The Paris police headquarters will no longer be able to issue orders prohibiting certain gatherings in complete discretion and at the last moment. Seized in particular by the Association for the Defense of Constitutional Liberties (Adélico) and the League of Human Rights (LDH), the judge in chambers of the Paris administrative court ordered, Tuesday, April 4, the prefect of police to publish them before their entry into force and on the prefecture’s website, so that they can be challenged and, if necessary, suspended by the courts in the event of an infringement of freedoms, as permitted by law.
In the midst of popular protest against the pension reform, the Paris prefecture has had recourse almost daily since March 21 to decrees prohibiting undeclared demonstrations (authorized otherwise) in many sectors of the capital, in order to avoid, according to she, the nocturnal outbursts. Offenders risk a fixed fine of 135 euros for participating in a prohibited demonstration. Between March 17 and 27, 500 verbalizations were drawn up to this effect, according to the prefecture.

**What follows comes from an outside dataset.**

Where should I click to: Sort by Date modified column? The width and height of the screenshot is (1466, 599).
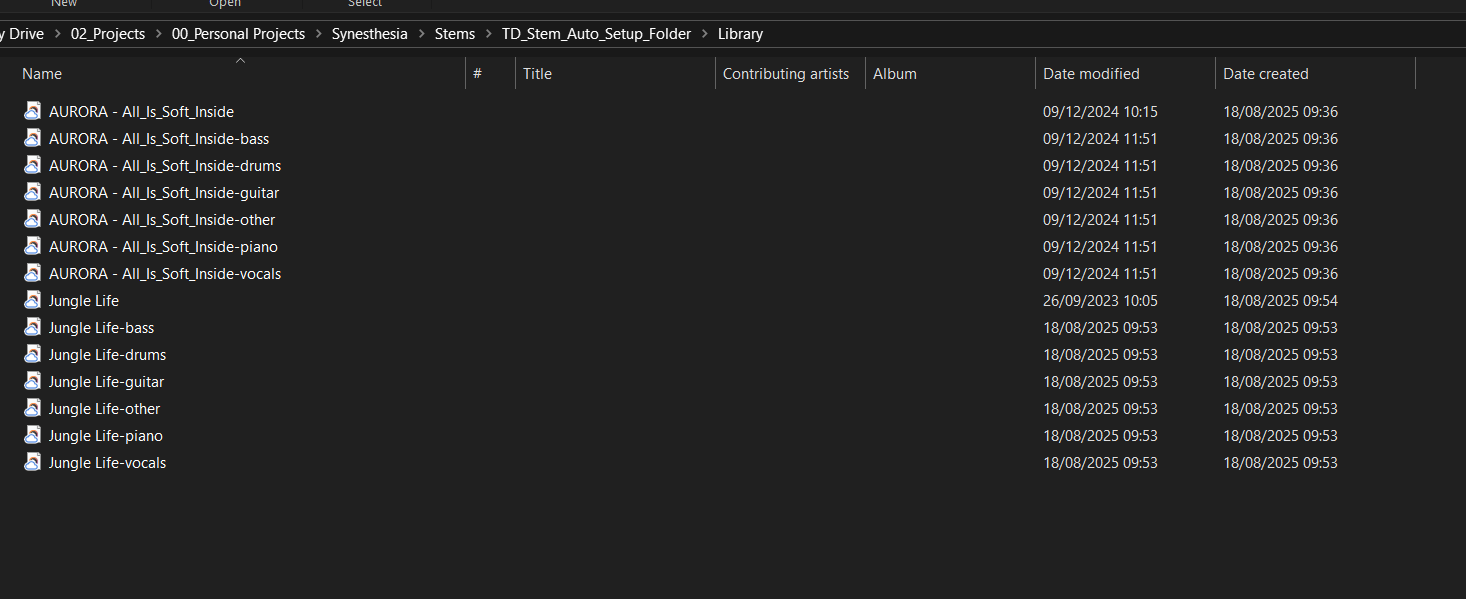(1091, 74)
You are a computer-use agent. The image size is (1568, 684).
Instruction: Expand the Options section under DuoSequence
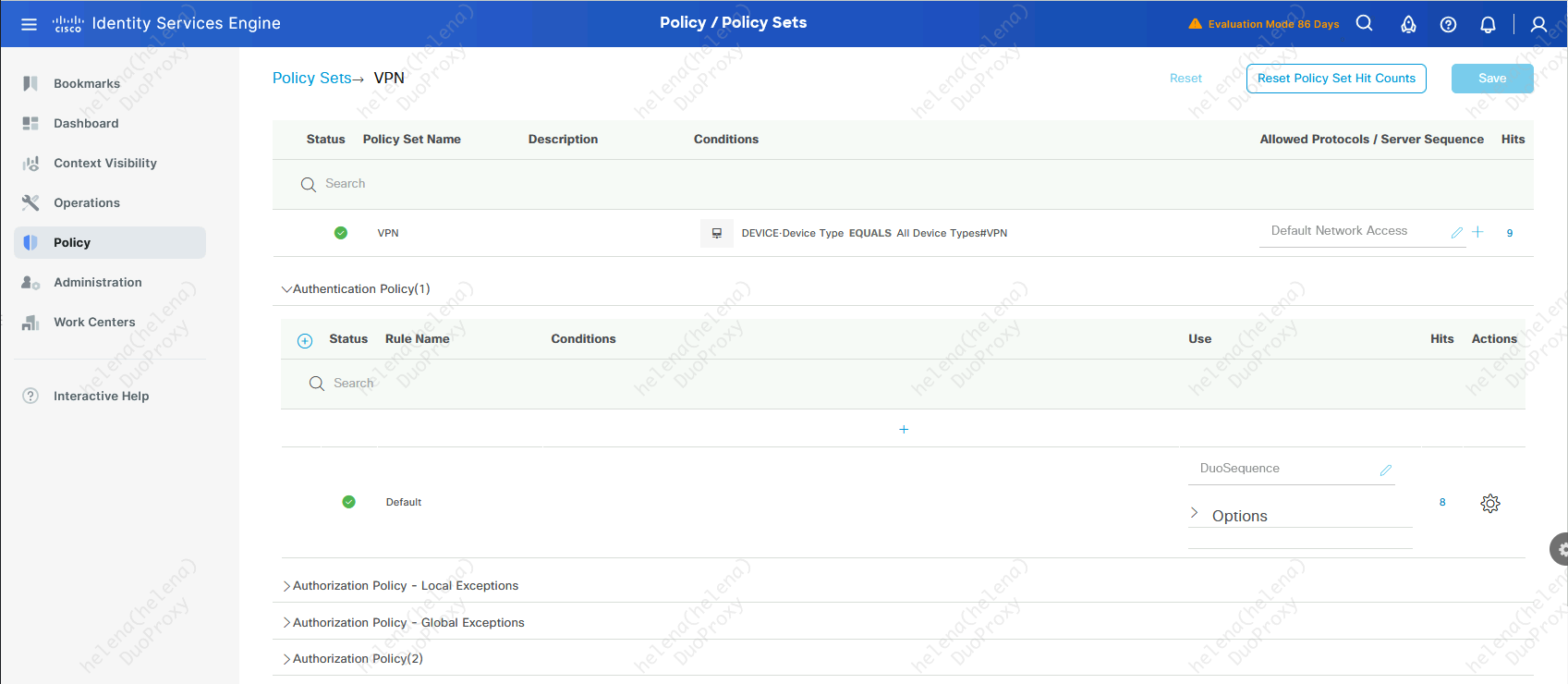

The LDH, the Syndicat des avocats de France (SAF) and the Syndicat de la magistrature (SM) had been accusing the Paris prefect of police for more than a week of publishing these orders “on the sly” so that demonstrators would stay at home by fear of being fined. While no one is supposed to be ignorant of the law, information about the ban on demonstrations was not easily accessible, if not accessible at all.
Orders published after the time of the rallies
Orders were very often taken at the last moment, sometimes published after the effective time of the ban provided for in the document, and not systematically posted online. The SAF had thus demonstrated that the ban on certain sectors to demonstrators on Friday March 24 had been posted on the Paris Prefecture website more than half an hour after the start of the ban. Same on March 27. On other days, the arrests were published on the Paris Police Prefecture website, separate from the previous one. As for the decree of March 25, prohibiting night demonstrations, it had only been posted on the doors of the Paris police headquarters. To find out, the demonstrators should therefore have gone to rue de Lutèce, in the 4th arrondissement.
On Tuesday, the judge in chambers noted that this late publication and the lack of adequate publicity imposed by article L. 221-2 of the code of relations between the public and the administration constituted “an obstacle to the exercise of the summary freedom ” and “carried a serious and manifestly illegal infringement of the right to exercise an effective remedy”: these procedures did not leave sufficient time for the litigant to be able to challenge these orders urgently before the administrative court, particularly given their limited duration.
“This decision clarifies things”
“It is very unfortunate that it took an interim order to get there, comments Paul Cassia, professor of law at the University of Paris-I-Panthéon-Sorbonne, co-author of the request before the court, joined by Le Monde . But this decision clarifies things: no prefecture will be able to ban gatherings at the last moment. »
In their request, the Adélico and the LDH also demanded the publication by the police headquarters on Twitter of the sectors where demonstrations were prohibited, as well as a display on the Parisian public roads concerned. These requests were not imposed by the judge in chambers.
As a general rule, the law does not prohibit participating in an undeclared demonstration. But these decrees made it possible to circumvent this rule of law. The Paris police chief, Laurent Nunez, justified these decisions in view of the violence and arrests that have taken place since March 16, after the use of article 49.3 to have the pension reform adopted. Invoking “gatherings presenting risks of serious disturbances to public order”, he assured that the “perimeter in which restrictions are implemented” aimed to “guarantee the safety of persons and property, that of sensitive sites and institutions and symbolic”.
The legal battle launched by several of the organizations defending the rights of demonstrators seems to be bearing fruit. Saturday evening, the Paris administrative court seized in summary proceedings had suspended the decree of the prefect of police, published the day before, prohibiting gatherings in several sectors of the capital from Saturday at 5 p.m. to Sunday at 3 a.m. The judge considered that this decree “commits a manifestly illegal attack on the freedom to demonstrate” with prohibition measures appearing “neither necessary nor proportionate to the preservation of public order”.